PCAST HIT Report Becomes a Political Piñata

The PCAST Report on Health IT has become a political piñata.

Early Feedback on PCAST

Like many of my colleagues, I was taken aback by the release of the Report in early December 2010 — I didn’t know quite what to make of it. Response in the first week of release after Report was:

  • Limited. The first commentaries were primarily by technical and/or clinical bloggers. The mainstream HIT world had remarkably little initial reaction to the Report.
  • Respectful of the imprimatur of “The President’s” Report and noting some of the big names associated with the report (e.g., Google’s Eric Schmidt and Microsoft’s Craig Mundie.)
  • Focused on technical and/or clinical perspectives around two broad themes.
    • The vision is on target:  “extraordinary”, “breathtakingly innovative”.
    • These guys didn’t do all their technical homework. The range varies, but the message is consistent.

Today’s POV on PCAST

What  a difference a six weeks makes.

The Office of the National Coordinator for Health IT (ONC) requested comments on the Report. The comments were due by January 19 and a number of influential organizations have already made their comments public.

After having read 10 early commentaries submitted to ONC, I’ll (admittedly subjectively) divide them into 3 schools of thought:

1) PCAST is a frontal attack on mainstream clinical, technical, and economic stakeholders in existing U.S. health IT. While there are some good ideas in the report, almost all of them are already in the works.  Bury PCAST ASAP.
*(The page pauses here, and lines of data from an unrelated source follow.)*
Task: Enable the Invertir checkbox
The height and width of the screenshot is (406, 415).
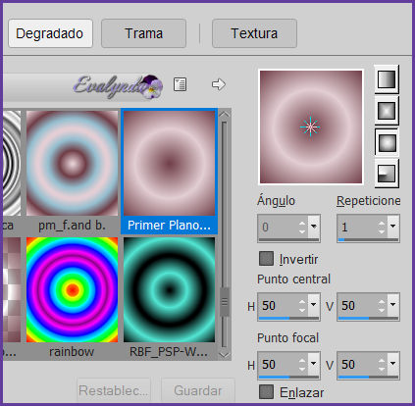Action: point(266,259)
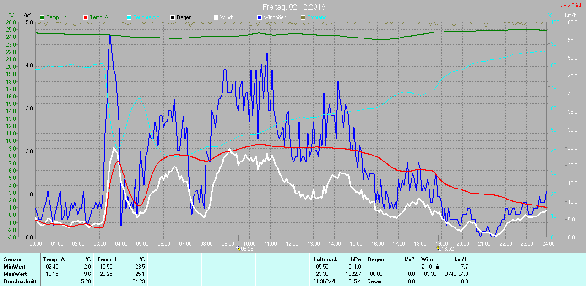Click the white Wind legend swatch
Image resolution: width=586 pixels, height=286 pixels.
click(216, 17)
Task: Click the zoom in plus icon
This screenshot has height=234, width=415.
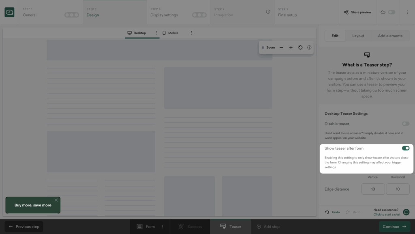Action: coord(291,47)
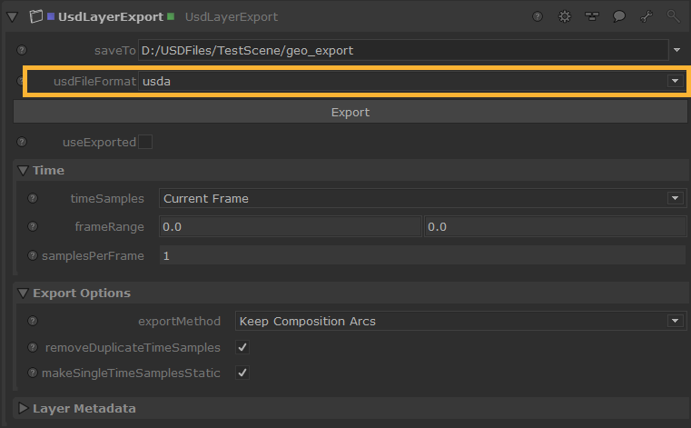This screenshot has width=691, height=428.
Task: Click the magnifier search icon in header
Action: 673,16
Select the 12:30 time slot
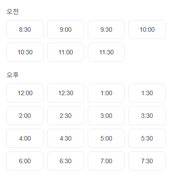 tap(66, 93)
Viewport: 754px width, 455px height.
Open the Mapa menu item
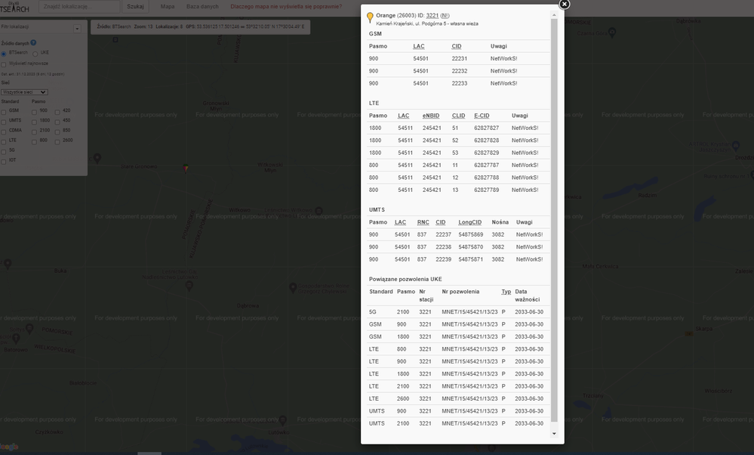(x=167, y=6)
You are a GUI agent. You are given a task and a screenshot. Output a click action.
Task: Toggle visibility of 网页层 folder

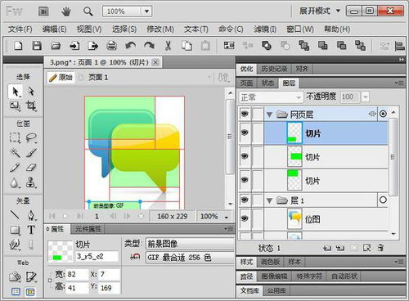point(245,114)
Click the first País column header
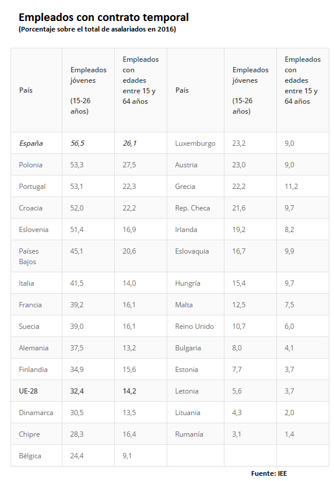334x481 pixels. 26,90
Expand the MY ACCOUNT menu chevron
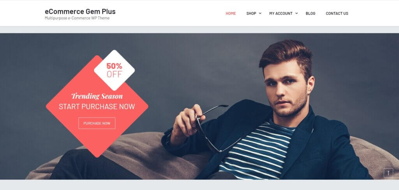Screen dimensions: 399x190 (x=297, y=14)
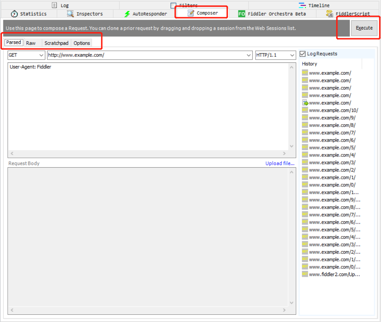Open the Scratchpad tab
This screenshot has height=322, width=381.
[56, 43]
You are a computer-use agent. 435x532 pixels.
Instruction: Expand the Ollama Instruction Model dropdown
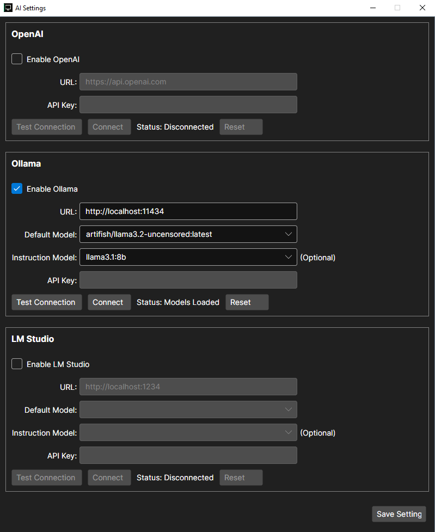pyautogui.click(x=188, y=257)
  • HIMSS (Healthcare Information and Management Systems Society)
  • EHRA (HIMSS Electronic Health Record Association)
  • AHA (American Hospital Association)
  • FAH (Federation of American Hospitals)
  • RSNA/ACR (The Radiological Society of North America/American College of Radiology)
  • IHE (Integrating the Healthcare Enterprise USA)

2) PCAST has some great ideas that rapidly deserve deliberation and testing.

3) Full speed ahead on PCAST recommendations. Rip ‘n replace.

  • Nobody

Note: this list represents organizations that have chosen to make their commentary public through press releases, emails and/or tweets. ONC will eventually make all the submitted comments public — and there could be dozens or hundreds of commenting individuals and organizations. Thus, the list isn’t necessarily representative of all commenters, but it certainly represents some heavy hitters.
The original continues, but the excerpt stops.